La expansión del covid-19 ha puesto al mundo en brete. Las medidas de prevención disponibles hasta el momento (higiene, distancia física, detección temprana de los casos y aislamiento de estos) han demostrado que incluso si se siguen de forma escrupulosa solo son capaces, y esto es mucho, de sofocar los sucesivos rebrotes antes de que se desborden en forma de propagación exponencial de la enfermedad. Y llegado a ese punto, solo vale un confinamiento generalizado que sería catastrófico tener que reiterar. Por eso los gobiernos están invirtiendo una cantidad de recursos inédita y la ciencia está haciendo lo indecible para conseguir una vacuna eficaz y segura acortando los plazos de las sucesivas fases de ensayo, y compartiendo la información para que todos los equipos que trabajan en diversas estrategias y fórmulas aprendan de los aciertos y errores de los demás sin consumir tiempo innecesario ni duplicar esfuerzos. Nada de ello, sin embargo, incluye la posibilidad de empezar a administrar a la población general una vacuna sin que haya certezas razonables de que inmunice de forma efectiva y aceptablemente duradera y sin efectos secundarios que superen su beneficio.

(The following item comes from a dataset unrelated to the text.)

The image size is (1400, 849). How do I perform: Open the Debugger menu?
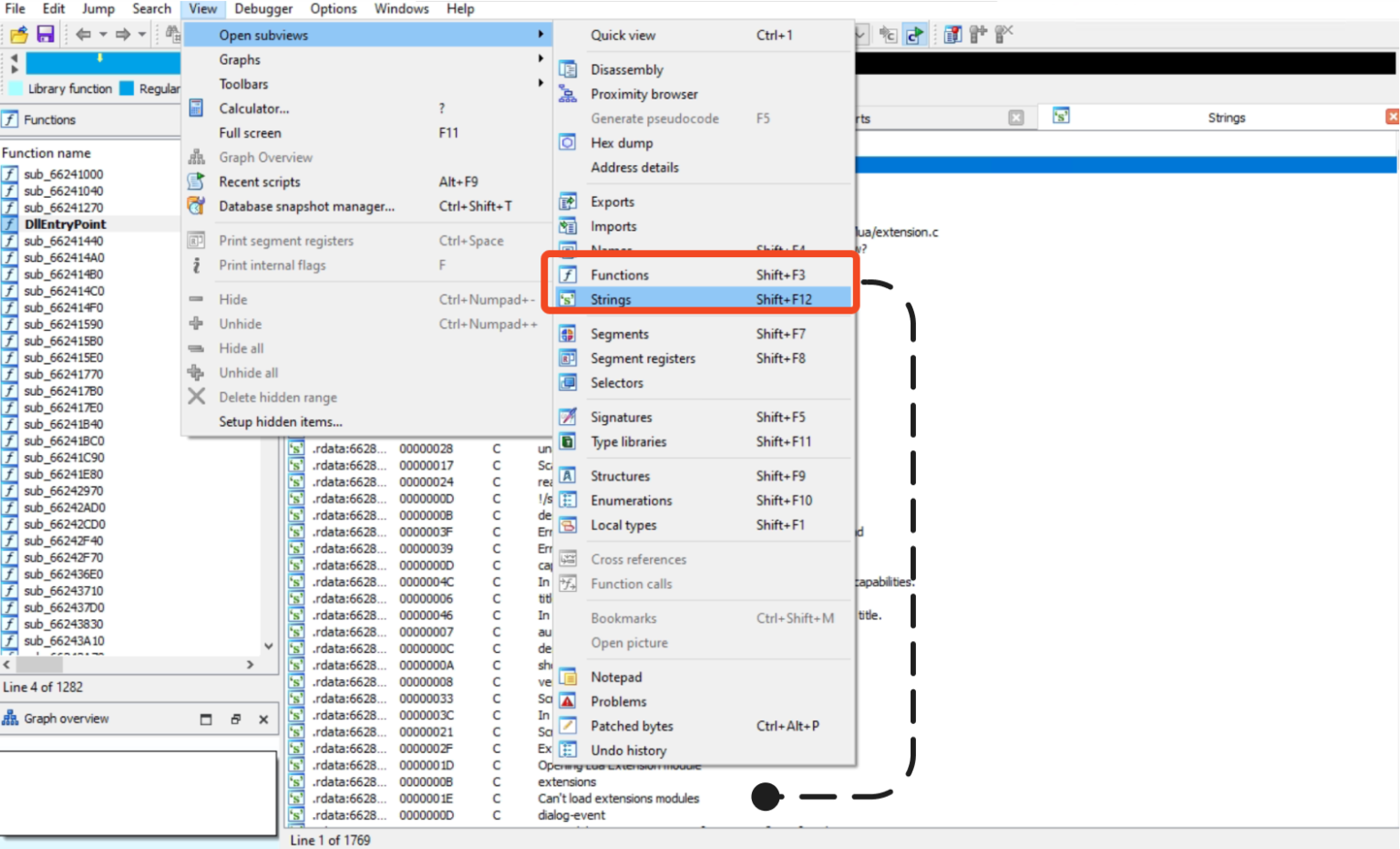pyautogui.click(x=262, y=9)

No parece, por la información de que se dispone hasta el momento, que el compuesto creado por laboratorios rusos cuya supuesta efectividad y aplicación inmediata anunció ayer Vladímir Putin haya sido desarrollado siguiendo ninguno de esos principios de transparencia e información compartida, ni que haya superado los ensayos necesarios. La Organización Mundial de la Salud no ha tardado en mostrar su escepticismo y reclamar las pruebas necesarias. El anuncio del presidente ruso (incluyendo el secretismo y las resonancias del nombre elegido para el fármaco, Sputnik) parece que quiera equiparar la carrera internacional por conseguir una vacuna con la carrera espacial en la que la URSS tomó la delantera. Pero si la necesidad de detener la pandemia sí justifica todos los esfuerzos extraordinarios que se están realizando, otros motivos que es inevitable atisbar tras el anuncio de ayer no tienen ninguna justificación. Ni el orgullo nacional, ni utilizar el remedio como instrumento para ganar influencia internacional, para cimentar la imagen de un líder o, ni mucho menos el cálculo electoral, tentación a la que tampoco parece inmune un Donald Trump que ve acercarse una cita electoral con pronósticos cada vez más complicados para él.